So now it comes full circle again to simply limiting the mining (digging) to an amount that would be equivalent to a PoW coin that has been out for as many months as CLAMs has. Several hundred clams dug per day was a rough approximation I had come up with in the past.
There is no need to stop the digging but it must be limited so that millions of coins cannot get dug in a short period of time. Any low impact solution that does not limit the daily digging in some way will probably not save the coin. I can see it limiting the speed at which diggers can make money and increasing the value of the coin significantly. So diggers might be against it having to wait longer to dig all their coins.
But better CLAMS market cap be $1 million+ again and have to wait to dig your CLAMs than for them to be near worthless as the market cap drops under $100k.
So how long till this vote? And then how long after that for implementation.

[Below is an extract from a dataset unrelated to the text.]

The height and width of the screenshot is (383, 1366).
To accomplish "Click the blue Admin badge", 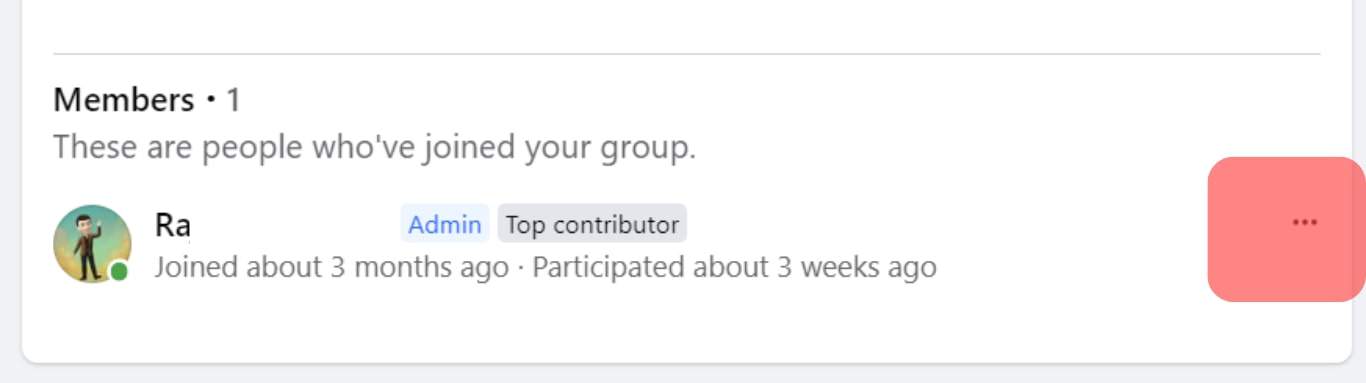I will click(445, 224).
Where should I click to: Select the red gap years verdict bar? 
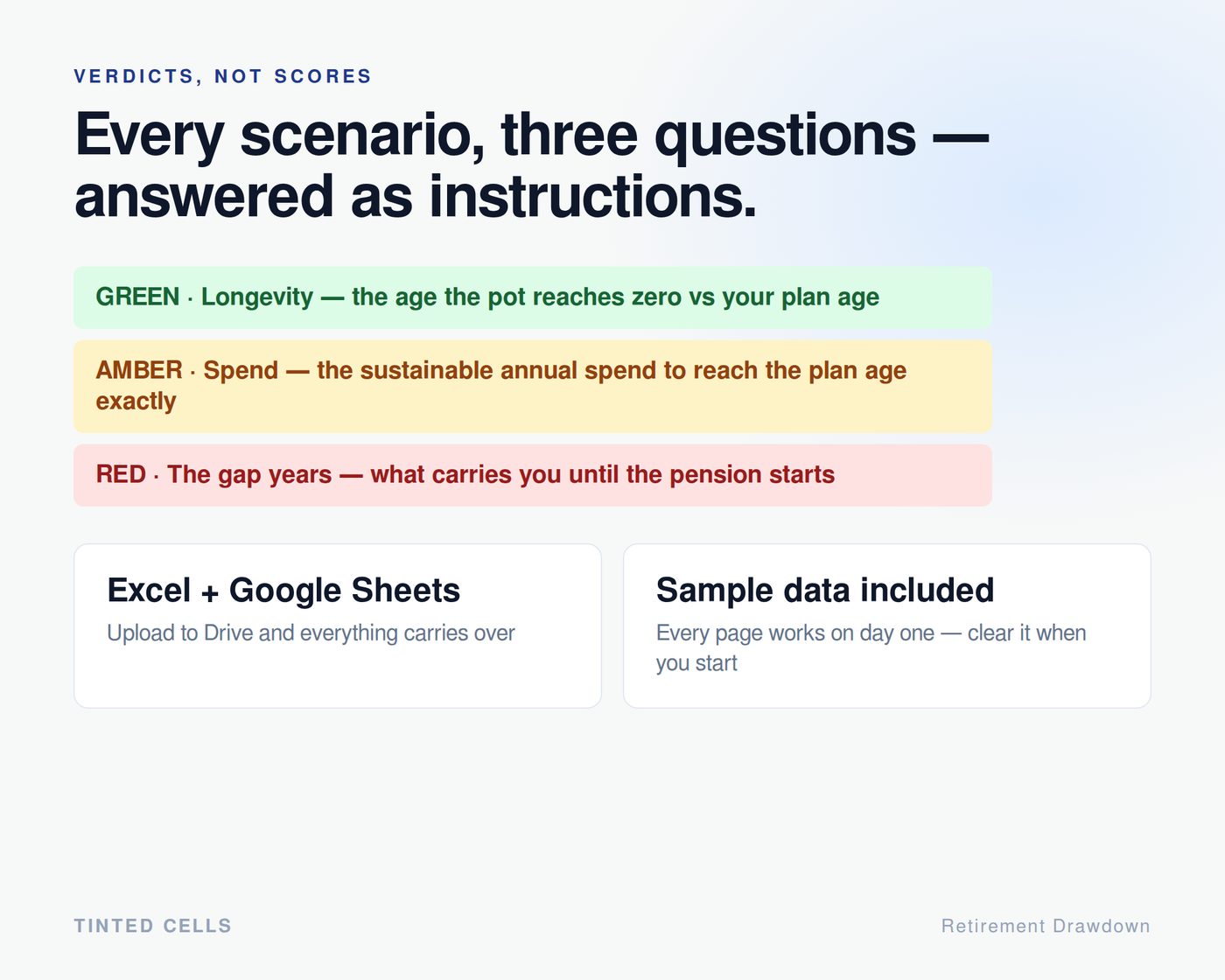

I don't share your optimism that slowing the digging will result in a recovered price. Higher than it is currently? Possibly, but I'm skeptical it holds for any meaningful period of time. The problem is that even with slowed digging, there's already a great many more CLAMs out there chasing the same small base of buyers, and the buyers are mainly gamblers at JD. So unless you increase demand for the coin, the base of buyers doesn't increase, and the price doesn't recover, it just keeps slowly dropping.

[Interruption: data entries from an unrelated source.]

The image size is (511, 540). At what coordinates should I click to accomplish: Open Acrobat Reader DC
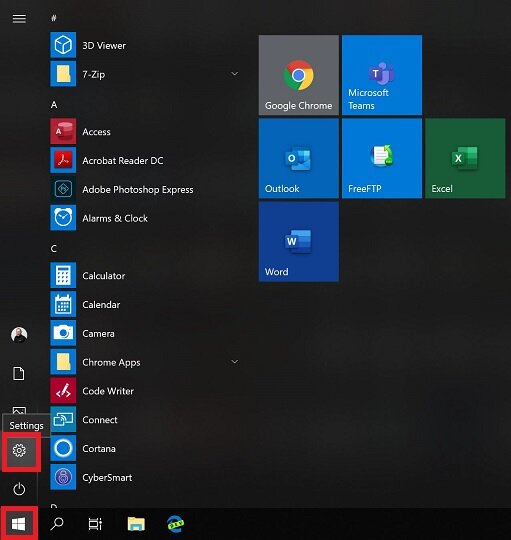click(x=145, y=160)
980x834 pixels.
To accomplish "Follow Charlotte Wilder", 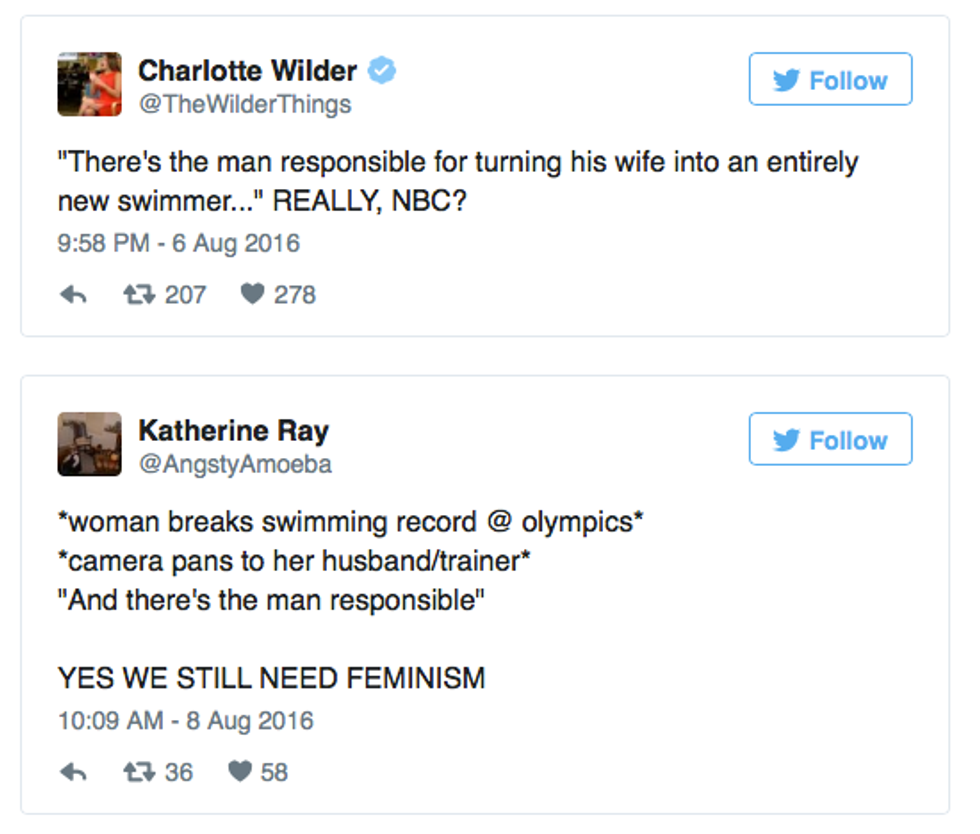I will (x=830, y=80).
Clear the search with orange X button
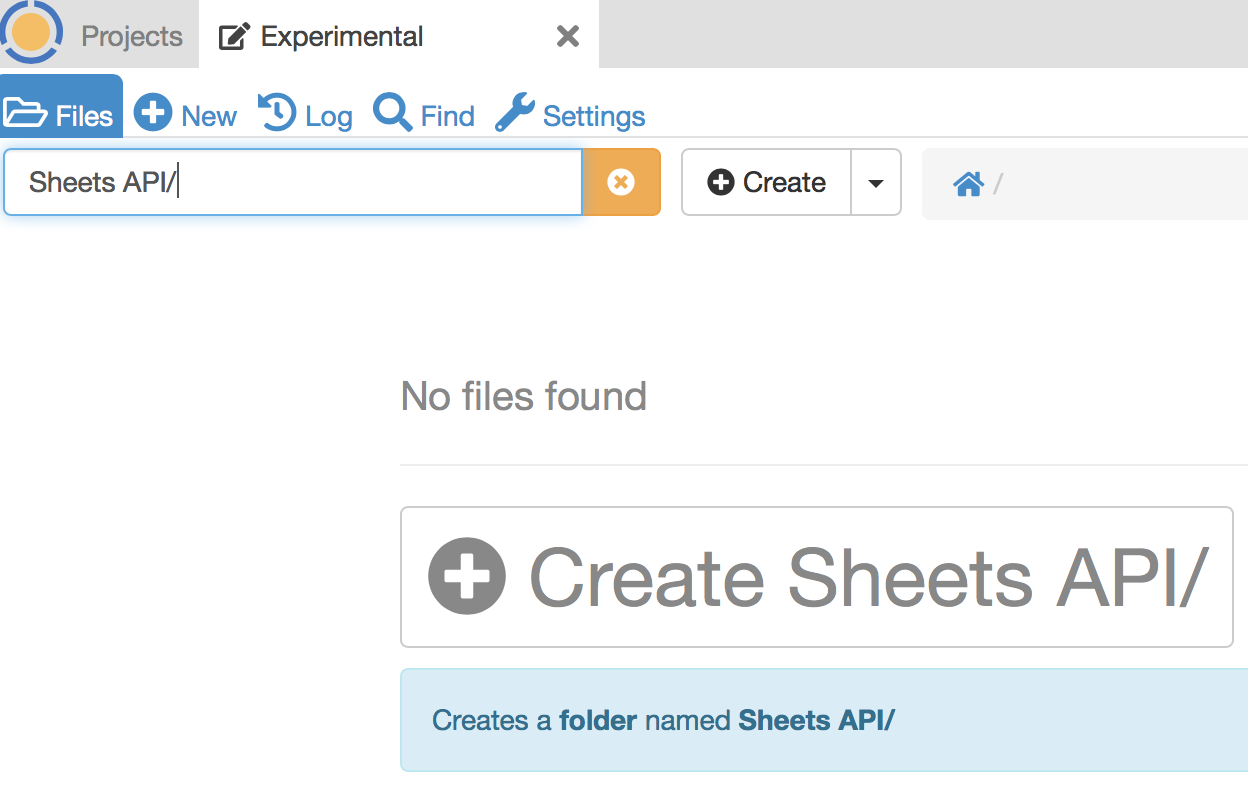This screenshot has width=1248, height=790. [x=621, y=182]
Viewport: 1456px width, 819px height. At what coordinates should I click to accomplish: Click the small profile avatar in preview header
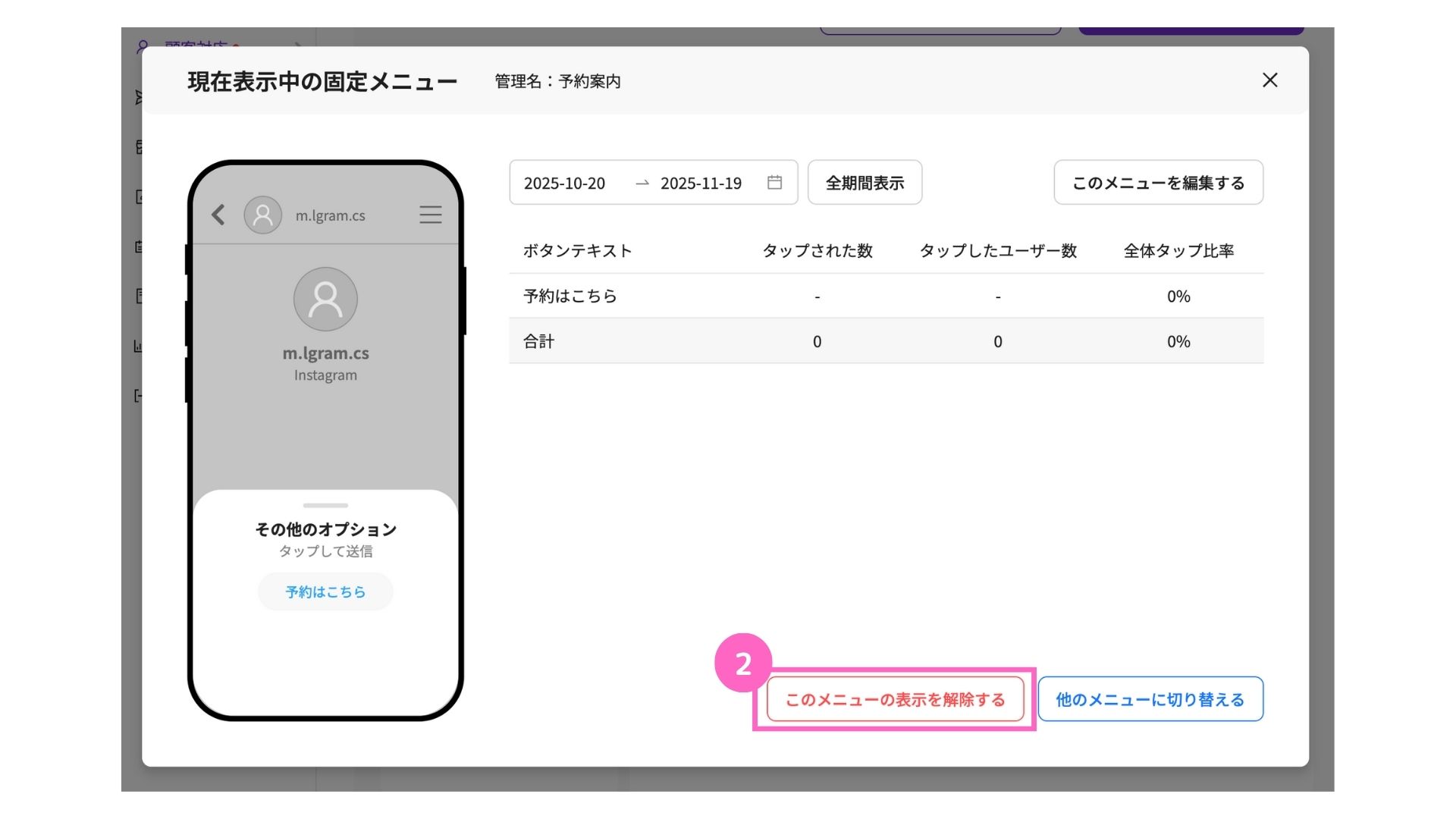pyautogui.click(x=262, y=215)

Now the price might recover initially as confidence is restored in the system and people buy back in to earn their staking income under the delusion that they're "making money" by holding CLAM, but eventually to realize the "profit" they have to cash out to BTC, and when this happens in any meaningful way, the price plummets. This is the long term reality of CLAM. The falling price isn't an anomaly caused by the whale digger, it's the long term trend being accelerated by him.